▶ [Action item] Give back the records below exactly, omitting the pictures.

▶ [Input material]
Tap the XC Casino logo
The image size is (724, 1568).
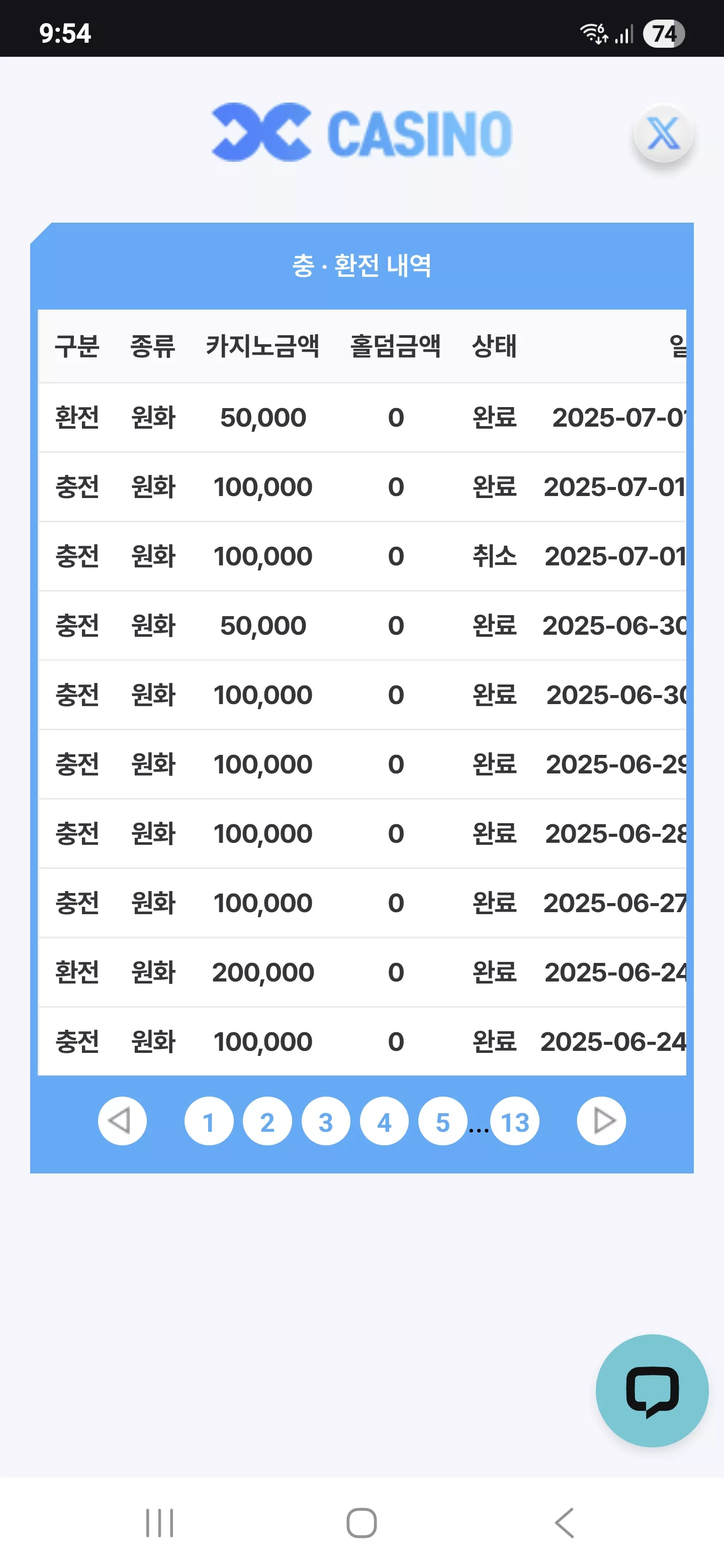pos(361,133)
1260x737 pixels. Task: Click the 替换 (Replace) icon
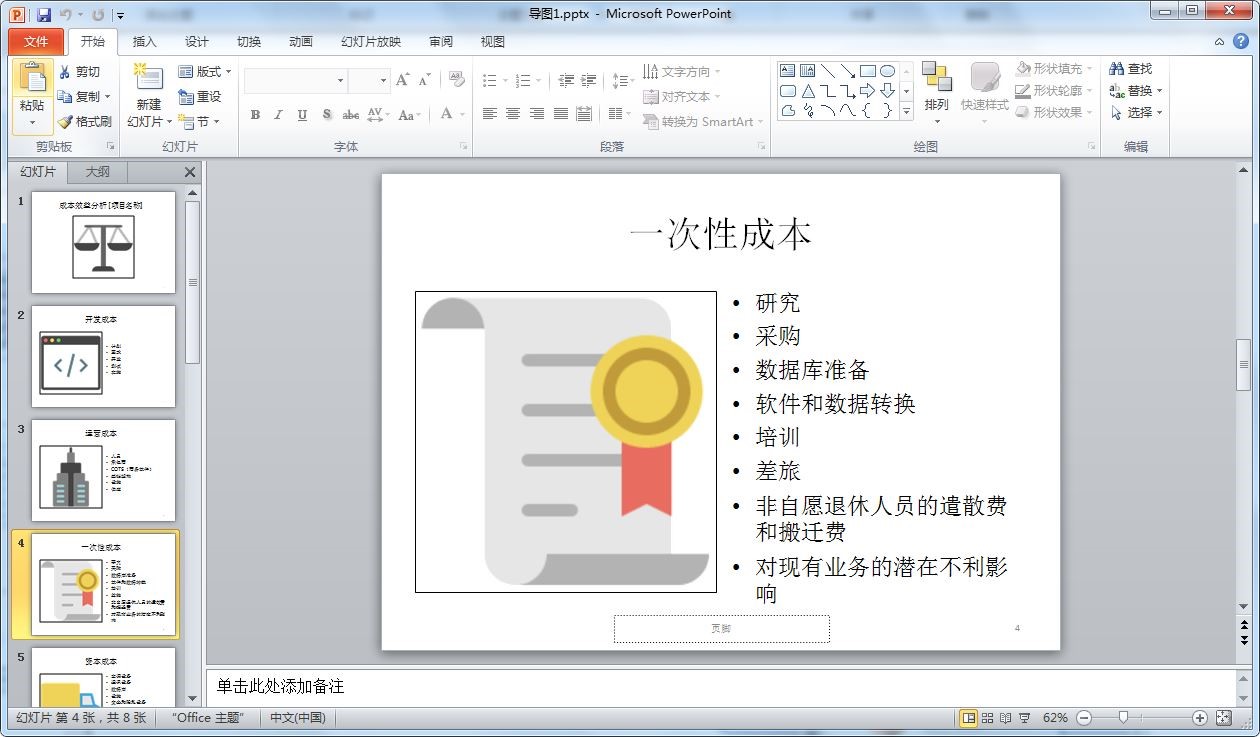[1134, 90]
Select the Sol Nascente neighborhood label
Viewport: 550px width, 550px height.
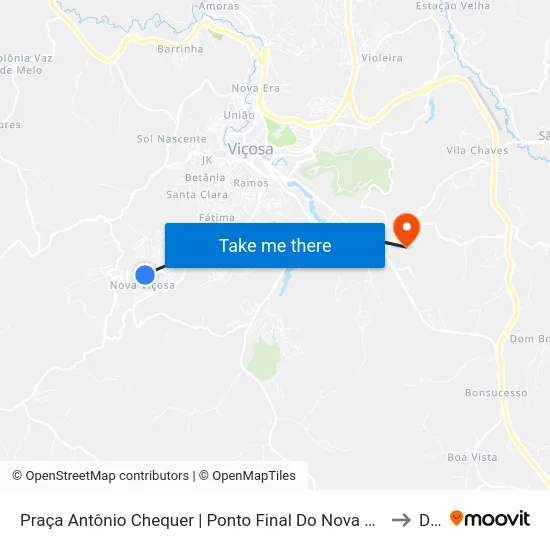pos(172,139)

▶ [Solution]
Tap the XC Casino logo
The image size is (724, 1568).
pos(361,133)
1260x737 pixels. Task: Click the 替换 (Replace) icon
[1134, 90]
Select the Sol Nascente neighborhood label
Viewport: 550px width, 550px height.
pos(172,139)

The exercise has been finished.